AbstractThis book involves rethinking the answer to Davidson's question, ”What is the relation between a reason and an action when the reason explains the action by giving the agent's reason for doing what he did?” It focuses on the thought that practical deliberation is central to explaining human action. One common version of the widely held view that explanations of actions in terms of the agent's reasons are causal explanations understands desires and beliefs as the main causal factors and says roughly that what might be called a purely causal or ’non‐purposive’ account of desire‐belief interactions underlies the surface and (apparently) purposive or teleological explanation in terms of the agent's reasons. It is argued in this book that any such view can make no sense in the end of a common, and indeed essential, element in reasons explanations, practical reasoning itself.In the alternative account suggested here, explanations of actions in terms of the agent's reasons have an ineliminable normative element, not explicable in unadorned causal terms, which stems from the central role of practical deliberation in the genesis, and thus in the explanation, of actions.

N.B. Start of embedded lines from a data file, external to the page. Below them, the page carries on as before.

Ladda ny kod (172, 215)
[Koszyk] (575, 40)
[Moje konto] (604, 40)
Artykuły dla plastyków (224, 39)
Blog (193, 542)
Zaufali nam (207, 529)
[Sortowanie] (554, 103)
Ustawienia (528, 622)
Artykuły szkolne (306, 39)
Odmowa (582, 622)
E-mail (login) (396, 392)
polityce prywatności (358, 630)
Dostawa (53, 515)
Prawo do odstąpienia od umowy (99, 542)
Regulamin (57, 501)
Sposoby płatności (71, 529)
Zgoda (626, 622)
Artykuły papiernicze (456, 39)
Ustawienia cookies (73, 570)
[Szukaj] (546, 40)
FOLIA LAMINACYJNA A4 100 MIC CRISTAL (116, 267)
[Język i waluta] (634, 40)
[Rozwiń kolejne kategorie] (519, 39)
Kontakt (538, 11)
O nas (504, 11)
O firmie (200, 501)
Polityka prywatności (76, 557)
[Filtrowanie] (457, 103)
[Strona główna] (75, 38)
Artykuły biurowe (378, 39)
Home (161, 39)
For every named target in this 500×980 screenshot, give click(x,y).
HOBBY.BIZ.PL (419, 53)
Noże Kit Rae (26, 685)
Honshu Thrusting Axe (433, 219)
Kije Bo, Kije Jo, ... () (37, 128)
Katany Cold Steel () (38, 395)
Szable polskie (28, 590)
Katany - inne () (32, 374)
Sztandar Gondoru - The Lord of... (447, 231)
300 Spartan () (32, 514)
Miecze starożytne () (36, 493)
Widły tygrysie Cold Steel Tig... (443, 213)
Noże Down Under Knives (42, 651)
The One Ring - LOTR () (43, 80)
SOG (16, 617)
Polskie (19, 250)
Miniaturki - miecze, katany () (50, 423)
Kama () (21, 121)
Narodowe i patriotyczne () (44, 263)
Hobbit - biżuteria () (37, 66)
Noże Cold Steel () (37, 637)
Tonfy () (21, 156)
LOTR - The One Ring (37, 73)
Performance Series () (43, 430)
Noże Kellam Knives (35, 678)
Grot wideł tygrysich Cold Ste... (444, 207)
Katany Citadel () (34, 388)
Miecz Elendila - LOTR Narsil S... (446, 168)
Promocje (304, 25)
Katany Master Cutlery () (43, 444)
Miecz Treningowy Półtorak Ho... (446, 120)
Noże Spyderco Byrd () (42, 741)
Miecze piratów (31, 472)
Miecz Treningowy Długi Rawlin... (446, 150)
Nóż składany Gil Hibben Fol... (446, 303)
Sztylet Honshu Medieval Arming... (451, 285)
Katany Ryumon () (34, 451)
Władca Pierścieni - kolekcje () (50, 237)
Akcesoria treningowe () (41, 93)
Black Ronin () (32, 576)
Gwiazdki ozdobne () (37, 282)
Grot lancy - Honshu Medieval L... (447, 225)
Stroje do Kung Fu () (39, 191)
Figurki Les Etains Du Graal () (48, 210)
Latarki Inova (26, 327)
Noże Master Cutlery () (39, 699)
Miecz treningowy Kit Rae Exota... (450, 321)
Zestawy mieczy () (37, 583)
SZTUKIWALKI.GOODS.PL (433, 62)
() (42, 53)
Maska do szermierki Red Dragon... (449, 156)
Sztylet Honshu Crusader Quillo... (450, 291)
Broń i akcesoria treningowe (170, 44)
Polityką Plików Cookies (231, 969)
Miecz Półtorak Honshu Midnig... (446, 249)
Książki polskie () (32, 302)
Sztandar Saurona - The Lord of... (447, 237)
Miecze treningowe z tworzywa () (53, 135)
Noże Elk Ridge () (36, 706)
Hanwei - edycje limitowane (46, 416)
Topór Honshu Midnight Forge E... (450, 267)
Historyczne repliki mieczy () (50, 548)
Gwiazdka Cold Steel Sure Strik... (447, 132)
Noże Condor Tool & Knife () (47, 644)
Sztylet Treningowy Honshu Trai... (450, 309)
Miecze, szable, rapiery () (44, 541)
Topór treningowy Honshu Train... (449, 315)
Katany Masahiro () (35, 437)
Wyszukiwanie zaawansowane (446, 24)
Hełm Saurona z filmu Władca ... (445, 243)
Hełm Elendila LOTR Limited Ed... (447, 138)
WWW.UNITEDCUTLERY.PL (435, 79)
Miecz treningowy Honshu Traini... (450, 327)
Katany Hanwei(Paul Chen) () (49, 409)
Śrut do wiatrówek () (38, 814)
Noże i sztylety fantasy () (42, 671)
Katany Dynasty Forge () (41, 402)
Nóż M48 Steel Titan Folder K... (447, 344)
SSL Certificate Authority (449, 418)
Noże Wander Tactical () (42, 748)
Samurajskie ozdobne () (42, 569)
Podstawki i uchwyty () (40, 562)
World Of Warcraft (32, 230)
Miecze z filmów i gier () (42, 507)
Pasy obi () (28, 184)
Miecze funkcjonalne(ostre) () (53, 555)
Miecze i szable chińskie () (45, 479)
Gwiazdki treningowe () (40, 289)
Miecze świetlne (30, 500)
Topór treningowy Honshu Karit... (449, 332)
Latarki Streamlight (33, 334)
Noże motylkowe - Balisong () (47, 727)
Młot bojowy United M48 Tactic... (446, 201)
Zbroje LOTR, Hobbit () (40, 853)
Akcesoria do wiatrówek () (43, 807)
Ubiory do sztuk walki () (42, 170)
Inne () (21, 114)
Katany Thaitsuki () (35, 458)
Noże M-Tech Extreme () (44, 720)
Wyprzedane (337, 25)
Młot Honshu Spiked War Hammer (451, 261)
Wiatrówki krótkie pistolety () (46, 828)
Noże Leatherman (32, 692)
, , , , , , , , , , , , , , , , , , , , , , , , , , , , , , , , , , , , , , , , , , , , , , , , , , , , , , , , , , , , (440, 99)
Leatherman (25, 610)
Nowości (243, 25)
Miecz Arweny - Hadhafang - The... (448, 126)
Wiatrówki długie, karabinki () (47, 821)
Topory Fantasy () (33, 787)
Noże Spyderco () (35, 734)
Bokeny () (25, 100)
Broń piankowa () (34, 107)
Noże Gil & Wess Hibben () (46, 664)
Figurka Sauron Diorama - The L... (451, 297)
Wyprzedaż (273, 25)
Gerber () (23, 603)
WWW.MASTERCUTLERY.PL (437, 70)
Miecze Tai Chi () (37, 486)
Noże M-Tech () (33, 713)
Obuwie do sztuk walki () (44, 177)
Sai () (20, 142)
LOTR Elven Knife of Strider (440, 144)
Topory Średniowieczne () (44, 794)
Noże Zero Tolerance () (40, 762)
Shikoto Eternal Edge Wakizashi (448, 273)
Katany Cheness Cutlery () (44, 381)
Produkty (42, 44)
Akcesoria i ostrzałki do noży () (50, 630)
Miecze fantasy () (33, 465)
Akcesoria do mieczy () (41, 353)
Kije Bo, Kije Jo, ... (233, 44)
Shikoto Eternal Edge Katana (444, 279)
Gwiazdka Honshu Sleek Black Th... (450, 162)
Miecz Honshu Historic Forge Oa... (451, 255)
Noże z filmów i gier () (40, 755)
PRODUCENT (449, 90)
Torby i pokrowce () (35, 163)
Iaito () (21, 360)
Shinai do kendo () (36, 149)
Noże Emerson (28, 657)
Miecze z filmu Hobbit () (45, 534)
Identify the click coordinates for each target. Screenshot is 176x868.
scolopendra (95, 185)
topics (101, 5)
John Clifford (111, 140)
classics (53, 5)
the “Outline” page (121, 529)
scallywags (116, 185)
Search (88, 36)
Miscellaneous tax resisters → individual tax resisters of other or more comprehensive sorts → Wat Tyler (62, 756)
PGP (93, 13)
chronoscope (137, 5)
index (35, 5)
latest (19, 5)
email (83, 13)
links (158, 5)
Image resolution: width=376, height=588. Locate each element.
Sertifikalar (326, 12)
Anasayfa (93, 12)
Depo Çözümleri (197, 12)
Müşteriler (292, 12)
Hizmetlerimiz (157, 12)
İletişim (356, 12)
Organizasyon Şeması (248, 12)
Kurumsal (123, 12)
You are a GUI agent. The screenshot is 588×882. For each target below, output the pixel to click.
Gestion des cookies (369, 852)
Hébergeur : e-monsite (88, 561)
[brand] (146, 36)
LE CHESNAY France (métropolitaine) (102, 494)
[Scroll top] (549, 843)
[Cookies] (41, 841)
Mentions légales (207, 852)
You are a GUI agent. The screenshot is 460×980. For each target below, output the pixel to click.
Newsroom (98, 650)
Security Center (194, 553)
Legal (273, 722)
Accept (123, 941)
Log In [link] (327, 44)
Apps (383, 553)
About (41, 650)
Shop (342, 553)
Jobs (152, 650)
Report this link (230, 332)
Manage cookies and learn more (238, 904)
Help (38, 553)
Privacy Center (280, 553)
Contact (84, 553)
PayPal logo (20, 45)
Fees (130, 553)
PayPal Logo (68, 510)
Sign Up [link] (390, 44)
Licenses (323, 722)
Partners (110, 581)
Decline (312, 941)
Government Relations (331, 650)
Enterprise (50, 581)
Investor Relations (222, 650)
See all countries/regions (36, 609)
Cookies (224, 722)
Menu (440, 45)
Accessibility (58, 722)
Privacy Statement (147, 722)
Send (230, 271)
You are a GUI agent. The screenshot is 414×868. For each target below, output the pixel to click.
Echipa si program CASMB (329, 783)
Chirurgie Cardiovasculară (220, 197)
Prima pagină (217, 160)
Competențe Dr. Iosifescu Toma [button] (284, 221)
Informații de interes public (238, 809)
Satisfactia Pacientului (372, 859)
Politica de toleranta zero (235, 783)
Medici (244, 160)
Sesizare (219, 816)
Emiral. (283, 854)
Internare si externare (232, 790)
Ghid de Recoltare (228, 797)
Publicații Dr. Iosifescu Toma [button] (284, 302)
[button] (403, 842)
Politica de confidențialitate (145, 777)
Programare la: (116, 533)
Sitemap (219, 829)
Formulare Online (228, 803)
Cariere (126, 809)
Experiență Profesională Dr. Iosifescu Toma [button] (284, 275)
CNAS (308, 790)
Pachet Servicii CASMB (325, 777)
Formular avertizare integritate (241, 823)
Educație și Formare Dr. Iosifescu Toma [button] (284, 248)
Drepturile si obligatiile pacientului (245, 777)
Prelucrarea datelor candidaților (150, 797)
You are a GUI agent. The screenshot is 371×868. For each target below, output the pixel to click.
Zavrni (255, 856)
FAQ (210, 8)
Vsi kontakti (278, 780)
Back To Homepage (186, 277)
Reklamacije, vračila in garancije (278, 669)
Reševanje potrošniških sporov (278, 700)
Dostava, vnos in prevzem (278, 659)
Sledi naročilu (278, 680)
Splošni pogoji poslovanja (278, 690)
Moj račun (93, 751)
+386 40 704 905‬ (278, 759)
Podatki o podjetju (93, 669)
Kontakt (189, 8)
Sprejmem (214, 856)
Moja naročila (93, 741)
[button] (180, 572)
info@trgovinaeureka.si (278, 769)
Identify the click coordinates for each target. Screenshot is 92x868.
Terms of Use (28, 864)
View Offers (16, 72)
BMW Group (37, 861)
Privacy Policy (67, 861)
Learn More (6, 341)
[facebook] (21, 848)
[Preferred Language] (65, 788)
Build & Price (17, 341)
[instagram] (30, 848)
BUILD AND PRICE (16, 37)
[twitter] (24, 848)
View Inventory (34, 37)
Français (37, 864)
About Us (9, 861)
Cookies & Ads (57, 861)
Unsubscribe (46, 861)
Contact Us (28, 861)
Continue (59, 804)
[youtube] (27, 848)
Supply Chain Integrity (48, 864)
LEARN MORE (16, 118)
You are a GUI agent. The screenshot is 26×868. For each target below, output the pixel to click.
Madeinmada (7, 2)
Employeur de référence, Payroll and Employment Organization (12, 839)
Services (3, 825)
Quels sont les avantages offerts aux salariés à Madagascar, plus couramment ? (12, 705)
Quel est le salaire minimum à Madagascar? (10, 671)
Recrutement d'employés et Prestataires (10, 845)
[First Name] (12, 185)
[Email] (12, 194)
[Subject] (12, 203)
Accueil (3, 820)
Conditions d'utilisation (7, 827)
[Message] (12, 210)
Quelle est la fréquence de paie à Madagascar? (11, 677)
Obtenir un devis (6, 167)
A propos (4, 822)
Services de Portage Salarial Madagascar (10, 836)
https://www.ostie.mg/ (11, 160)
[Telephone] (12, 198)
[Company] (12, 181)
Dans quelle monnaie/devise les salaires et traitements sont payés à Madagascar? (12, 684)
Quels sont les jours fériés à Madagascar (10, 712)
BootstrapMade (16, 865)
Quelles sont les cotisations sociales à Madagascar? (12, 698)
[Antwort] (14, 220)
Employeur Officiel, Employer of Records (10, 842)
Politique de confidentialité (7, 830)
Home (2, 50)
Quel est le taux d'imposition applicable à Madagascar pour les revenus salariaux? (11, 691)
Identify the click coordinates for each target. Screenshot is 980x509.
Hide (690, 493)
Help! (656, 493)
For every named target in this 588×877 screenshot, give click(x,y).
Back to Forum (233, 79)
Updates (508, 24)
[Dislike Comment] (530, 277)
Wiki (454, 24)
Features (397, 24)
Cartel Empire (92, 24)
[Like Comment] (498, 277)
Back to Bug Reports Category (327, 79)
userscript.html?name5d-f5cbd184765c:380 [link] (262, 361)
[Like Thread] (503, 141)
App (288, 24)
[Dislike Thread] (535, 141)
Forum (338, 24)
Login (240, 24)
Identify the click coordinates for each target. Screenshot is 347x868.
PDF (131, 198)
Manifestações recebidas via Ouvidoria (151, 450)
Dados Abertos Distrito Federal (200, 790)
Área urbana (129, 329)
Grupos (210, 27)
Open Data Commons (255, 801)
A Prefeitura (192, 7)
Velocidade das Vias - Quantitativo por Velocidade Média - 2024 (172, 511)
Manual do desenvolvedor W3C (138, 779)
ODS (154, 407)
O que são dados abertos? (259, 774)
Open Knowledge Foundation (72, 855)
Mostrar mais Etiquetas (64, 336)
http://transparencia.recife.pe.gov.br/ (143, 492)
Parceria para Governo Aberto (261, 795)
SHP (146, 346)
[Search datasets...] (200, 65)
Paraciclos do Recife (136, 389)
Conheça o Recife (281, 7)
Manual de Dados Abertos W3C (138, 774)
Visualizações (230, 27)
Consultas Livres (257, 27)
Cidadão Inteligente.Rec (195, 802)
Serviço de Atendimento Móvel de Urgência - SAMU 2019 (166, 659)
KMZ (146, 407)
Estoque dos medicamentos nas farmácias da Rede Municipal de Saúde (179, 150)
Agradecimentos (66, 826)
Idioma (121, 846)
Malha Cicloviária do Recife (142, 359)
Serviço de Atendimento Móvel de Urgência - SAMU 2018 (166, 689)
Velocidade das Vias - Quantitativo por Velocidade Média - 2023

Intentional actions are always done for reasons, and the agent's reasons for doing what she did, even when there is no explicit deliberation, are whatever led her to think that this action is what she should do. So her reasons for doing what she did are intelligible only as features of her actual or possible practical deliberation, which must therefore always be at least implicitly referred to in explanations of her actions in terms of her reasons. At the same time, practical deliberation is inherently normative, both in the sense that the agent must employ evaluations in her deliberation and in the sense that her reasons are automatically open to normative criticism from herself and others. It is argued here that this requires that explanations of actions that refer essentially to the agent's deliberation have a normative element as well.